Além disso, a nova norma obriga as empresas a informar seus empregados sobre o direito previsto no inciso XII do artigo 473 da CLT de se afastar do trabalho por até três dias, a cada período de 12 meses, para a realização de exames preventivos dos tipos de câncer acima mencionados.
Também passa a ser dever das empresas fornecer informações em conformidade com as diretrizes do Ministério da Saúde, promover ações de conscientização e orientar os empregados quanto ao acesso aos serviços de diagnóstico.

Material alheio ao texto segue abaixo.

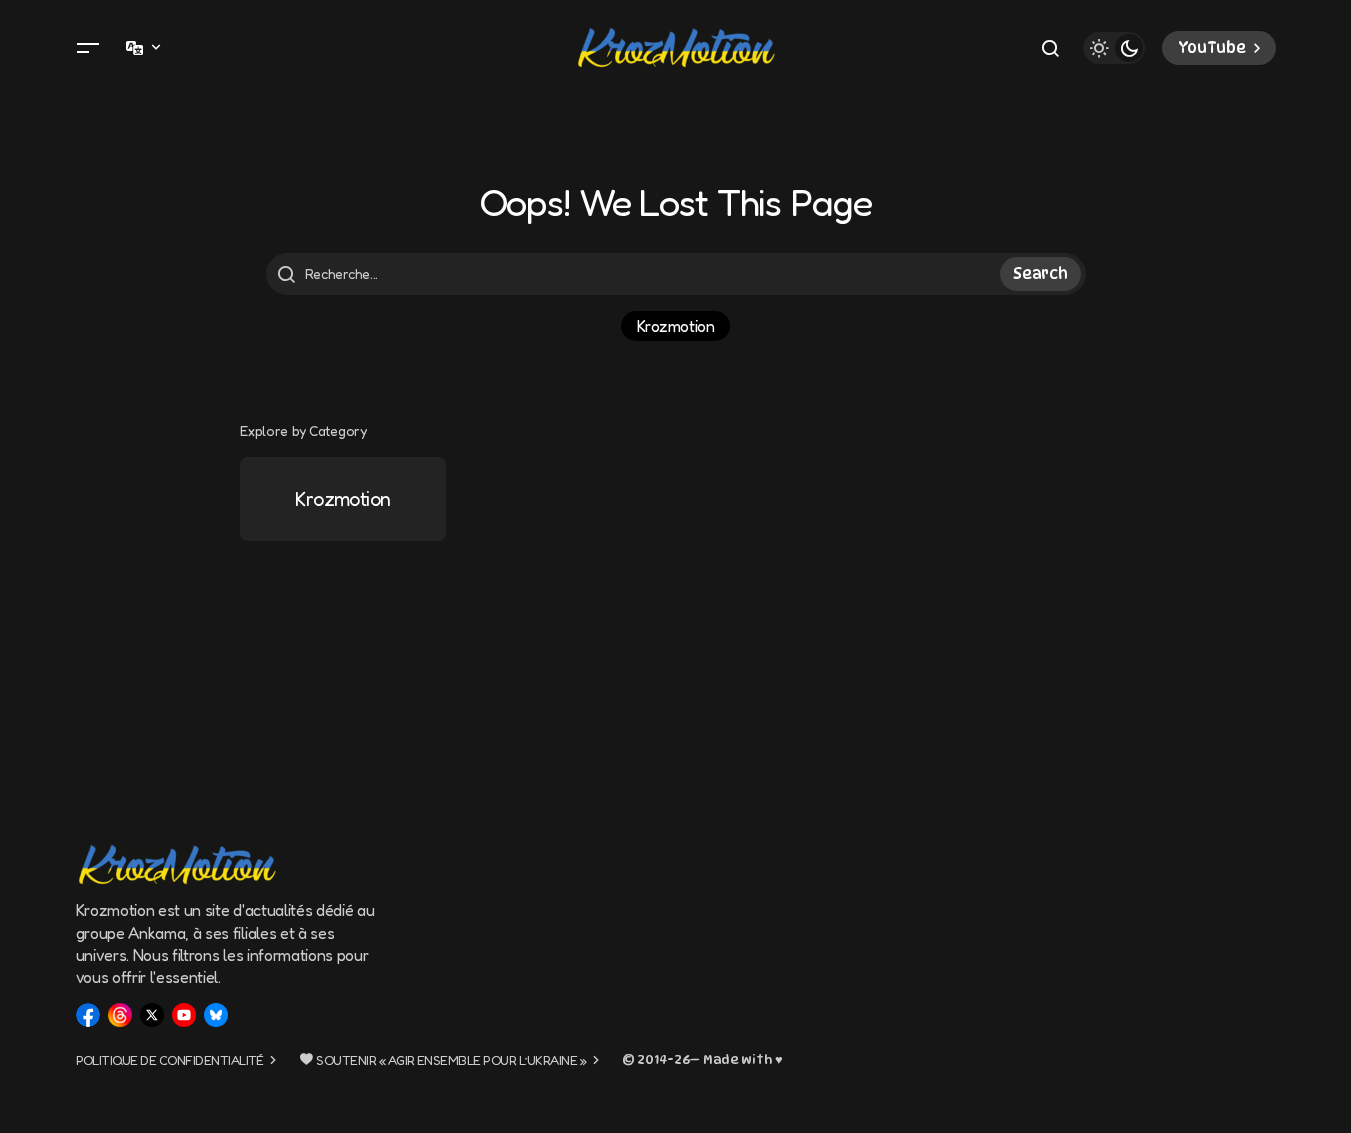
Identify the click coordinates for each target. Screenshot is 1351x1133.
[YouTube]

Para acessar a íntegra da Lei:
Justiça do Trabalho endurece resposta ao uso irresponsável de inteligência artificial em processos judiciais
O uso indiscriminado de inteligência artificial na elaboração de peças processuais tem chegado aos tribunais trabalhistas com consequências relevantes. Em decisões recentes, o Tribunal Regional do Trabalho da 12ª Região (TRT-SC) e o Tribunal Superior do Trabalho (TST) aplicaram sanções por litigância de má-fé em casos que envolveram a apresentação de precedentes inexistentes, alterações indevidas de textos legais e inclusão de pedidos novos em sede recursal, condutas atribuídas ao uso inadequado de IA sem a devida revisão profissional.
No caso julgado pela 2ª Turma do TRT-SC, a autora de um processo foi multada após a identificação de que o recurso apresentado por sua defesa citava decisões inexistentes, alterava o conteúdo da CLT e incluía pedido que não constava na ação original. A conduta foi enquadrada como abuso do direito de ação e grave ato de má-fé, resultando na aplicação de multa de 2% sobre o valor da causa e na comunicação à OAB-SC.
De forma semelhante, a 1ª Turma do TST deparou-se com situação em que foi constatado que o advogado utilizou, nas peças processuais, precedentes jurisprudenciais inexistentes e ementas inventadas, inclusive uma falsamente atribuída ao próprio relator do caso, o Ministro Amaury Rodrigues.
O colegiado aplicou a penalidade de 2% sobre o valor da causa por litigância de má-fé, além de determinar a expedição de ofícios à OAB-ES e ao Conselho Federal para apuração da conduta ética do profissional.
Os dois episódios evidenciam uma tendência crescente de vigilância por parte dos tribunais trabalhistas quanto ao uso de IA na elaboração de peças processuais. A responsabilidade pela fidedignidade das informações levadas ao Judiciário pode gerar penalidades tanto para as partes quanto para seus advogados.